*WHAT IS NEEDED*: Leaving out the pictures, print exactly the lines from the one holding "Click the Workflows icon in sidebar" to the last line of the entries below, both included, and nothing more.

*Collected data entries*:
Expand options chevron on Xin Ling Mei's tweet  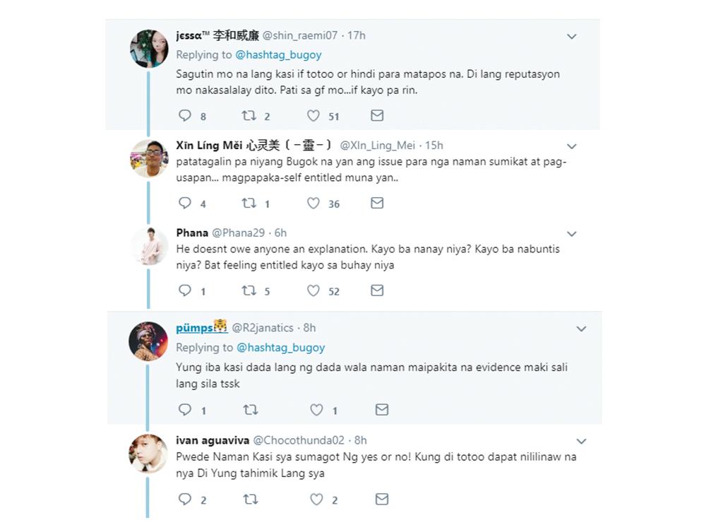point(572,146)
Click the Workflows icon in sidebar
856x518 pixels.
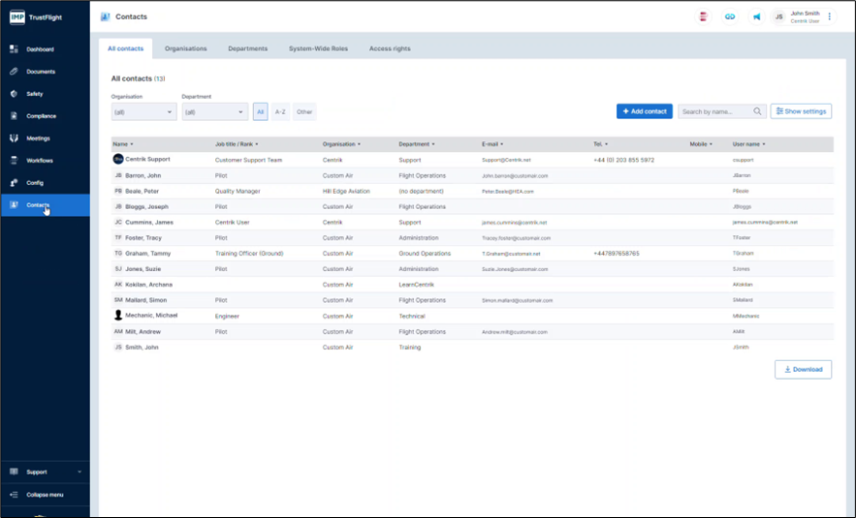14,161
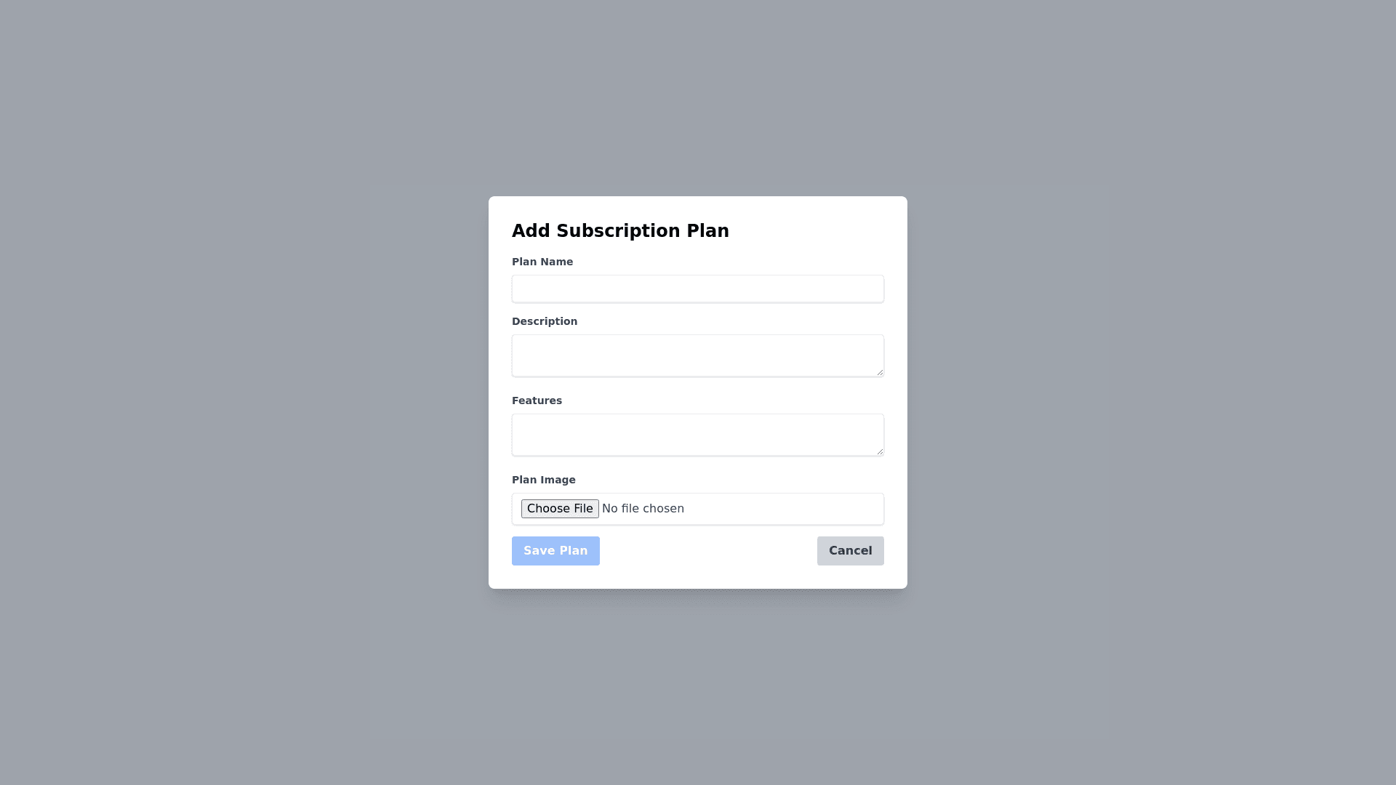Click inside the Features text area
The image size is (1396, 785).
(698, 435)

*ANSWER SPACE*:
Click the Workflows icon in sidebar
856x518 pixels.
14,161
Click inside the Features text area
The image size is (1396, 785).
(698, 435)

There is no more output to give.